Reproduce all of the data below, requests included, scaling each coordinate in the answers by 0.55 and rounding to the nearest whole number, with halves rounded up. Omit the pictures.

— begin Records —

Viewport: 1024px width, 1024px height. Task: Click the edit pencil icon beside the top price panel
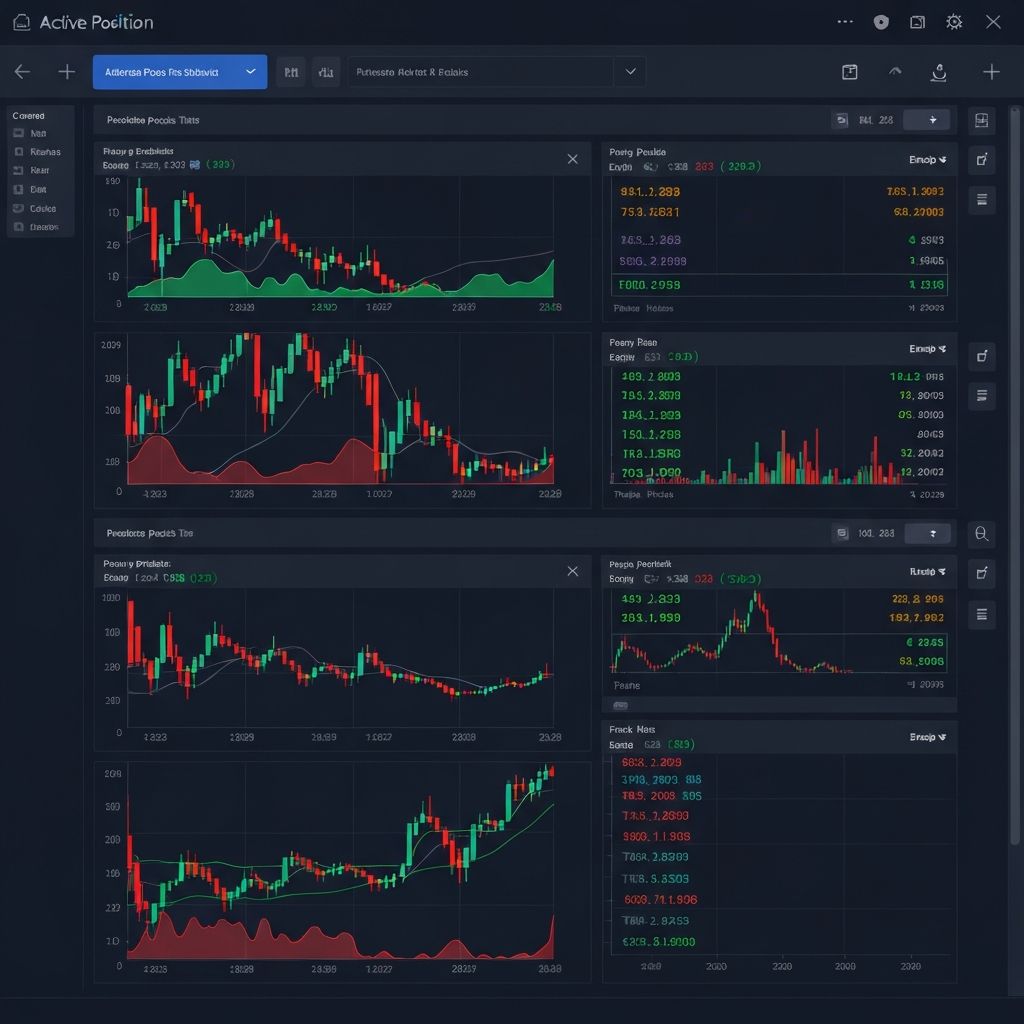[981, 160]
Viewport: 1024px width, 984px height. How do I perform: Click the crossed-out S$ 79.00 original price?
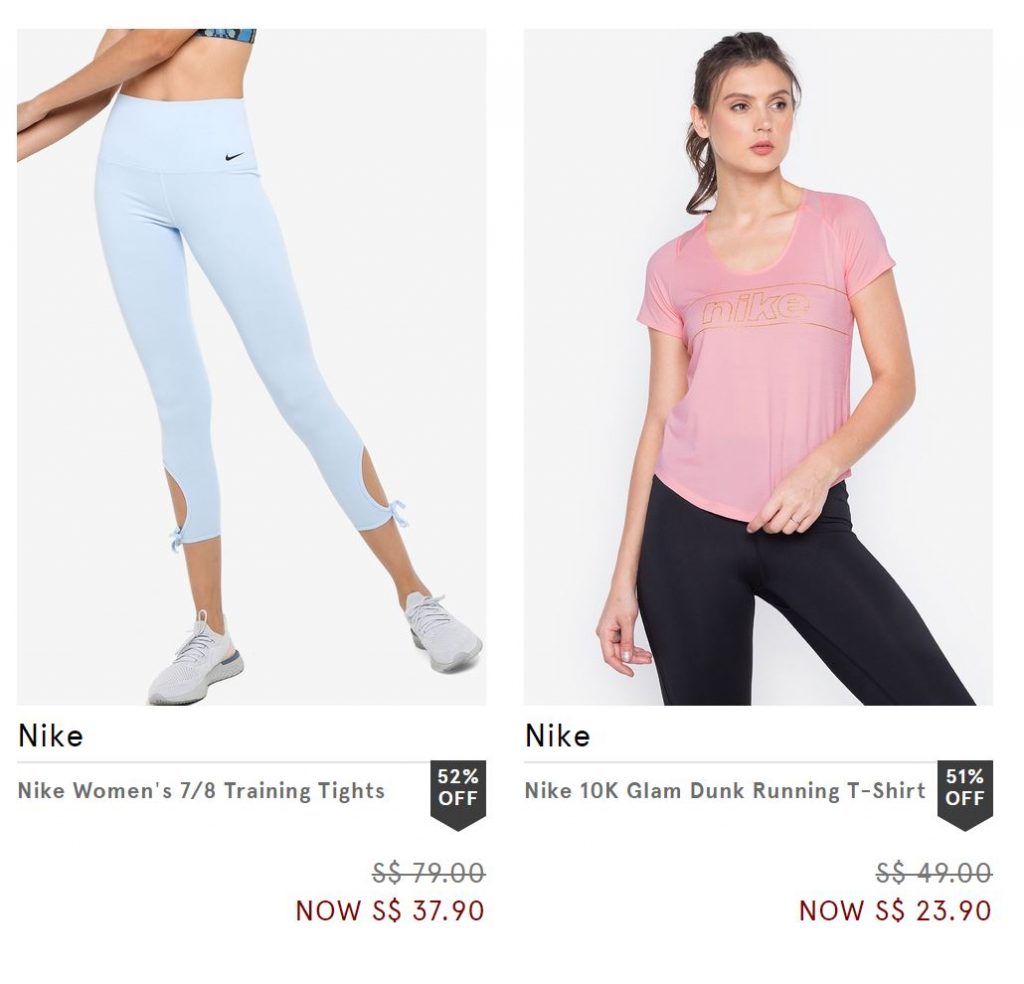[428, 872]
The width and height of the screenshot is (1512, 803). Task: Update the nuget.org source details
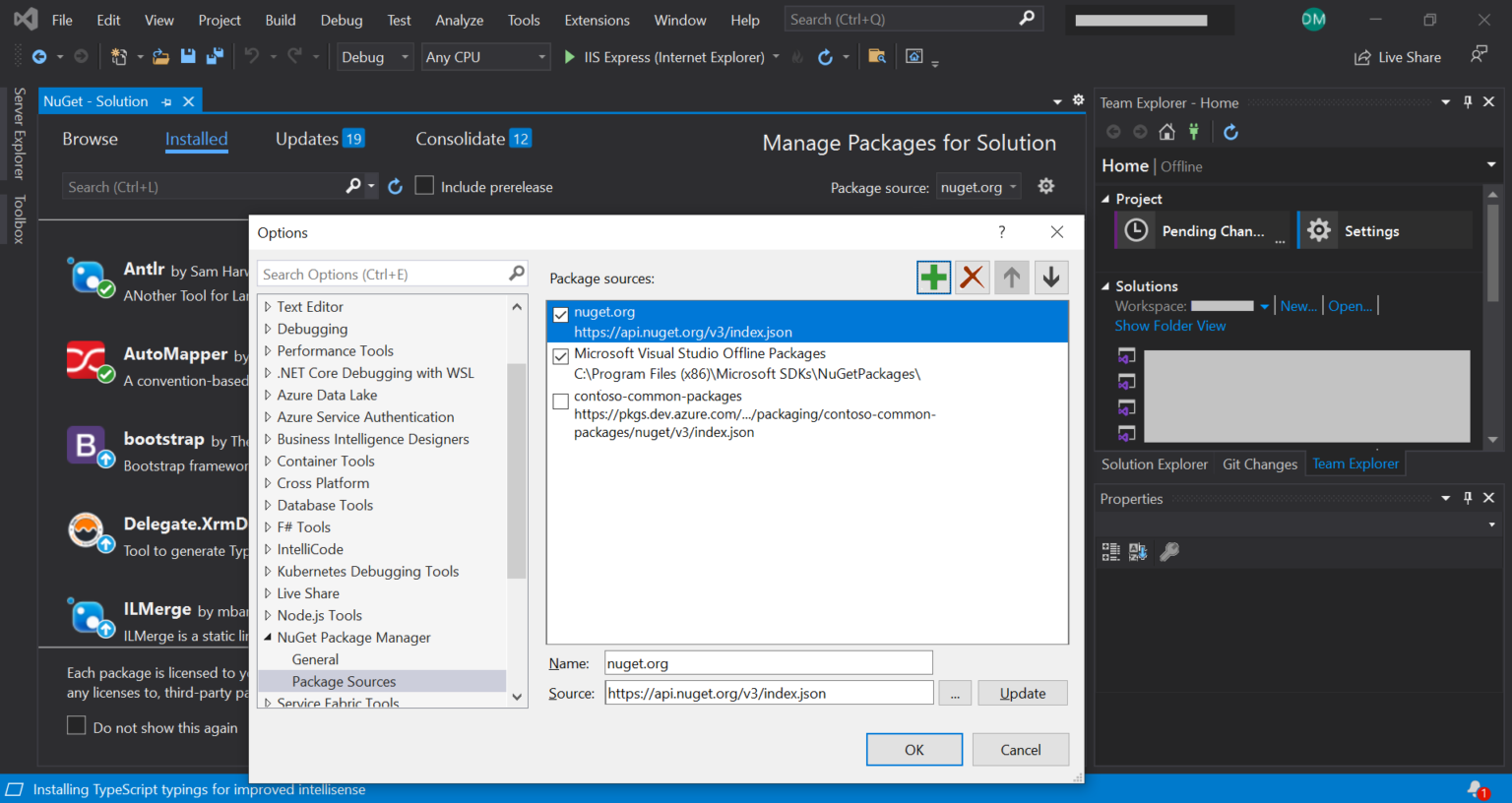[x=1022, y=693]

— end Records —

◆ Result for this exercise
Viewport: 1024px width, 1024px height. Task: Click the edit pencil icon beside the top price panel
[540, 88]
Viewport: 1024px width, 984px height. How do I perform: Click the crossed-out S$ 79.00 original price?
[235, 480]
The width and height of the screenshot is (1512, 803). Task: Update the nuget.org source details
[x=562, y=381]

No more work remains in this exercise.